» TASK DIRECTIONS: Copy each of the rows below word for word, leaving out the pictures.
####
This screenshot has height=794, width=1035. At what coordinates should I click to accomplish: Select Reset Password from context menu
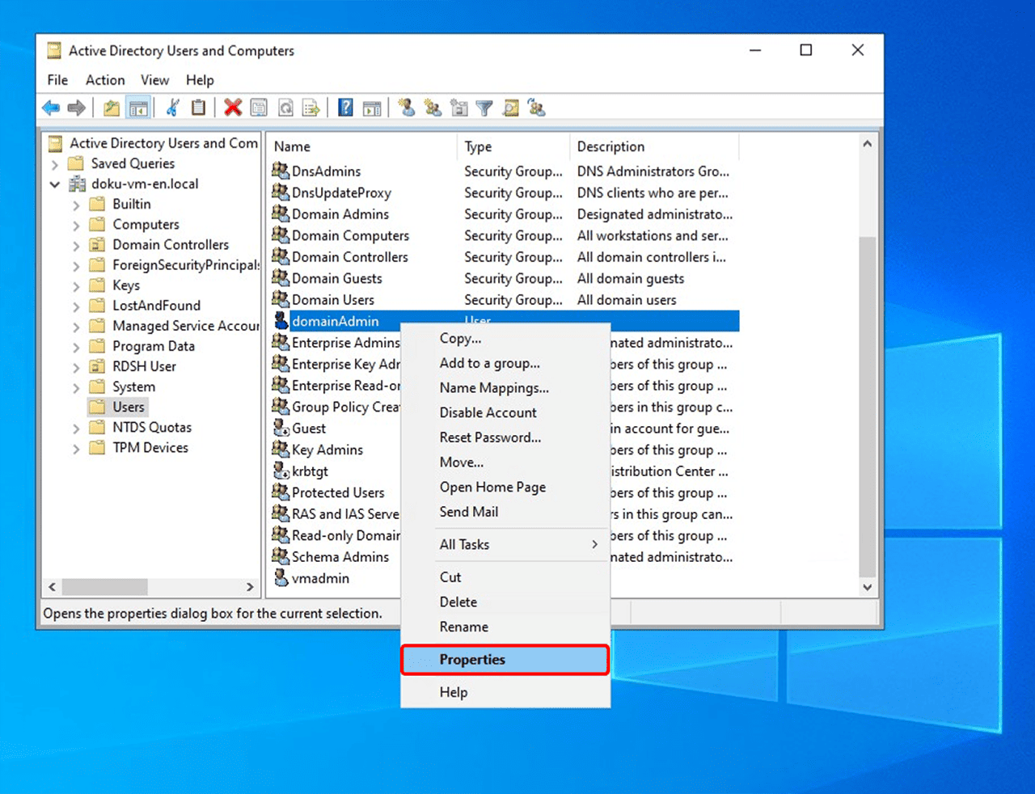point(490,437)
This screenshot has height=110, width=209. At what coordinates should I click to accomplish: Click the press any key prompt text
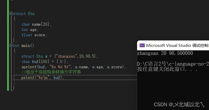[167, 69]
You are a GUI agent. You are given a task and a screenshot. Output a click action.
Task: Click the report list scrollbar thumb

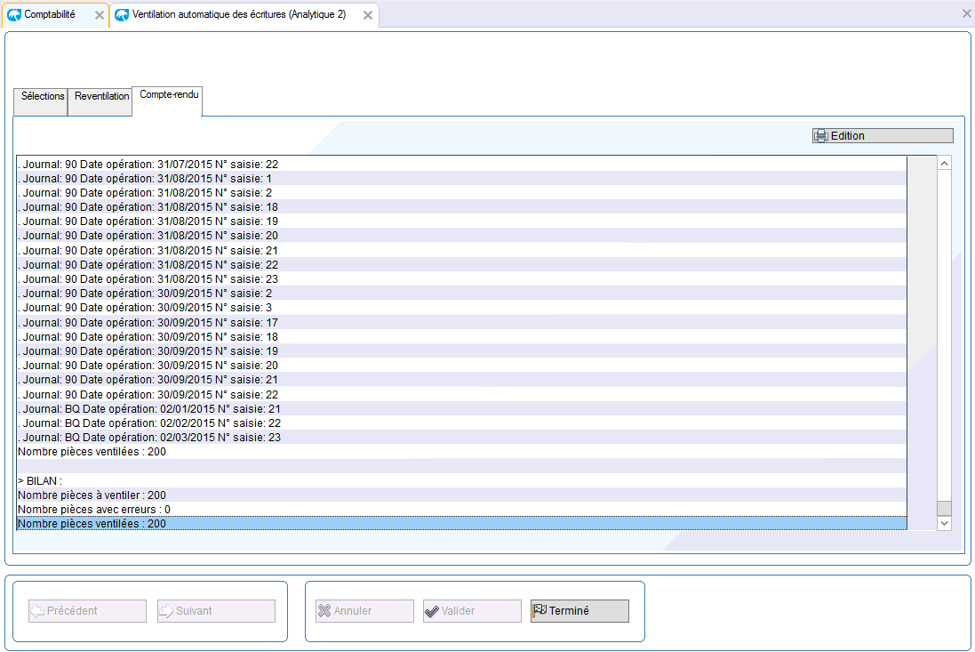click(x=944, y=508)
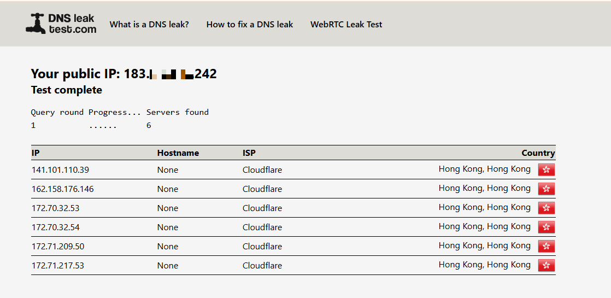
####
» TASK SOLUTION:
This screenshot has height=794, width=1035. At what coordinates should I click to accomplish: Select Reset Password from context menu
point(490,437)
This screenshot has height=110, width=209. At what coordinates should I click to accomplish: Click the press any key prompt text
[167, 69]
You are a GUI agent. You are given a task and a screenshot. Output a click action.
Task: Click the report list scrollbar thumb

click(x=944, y=508)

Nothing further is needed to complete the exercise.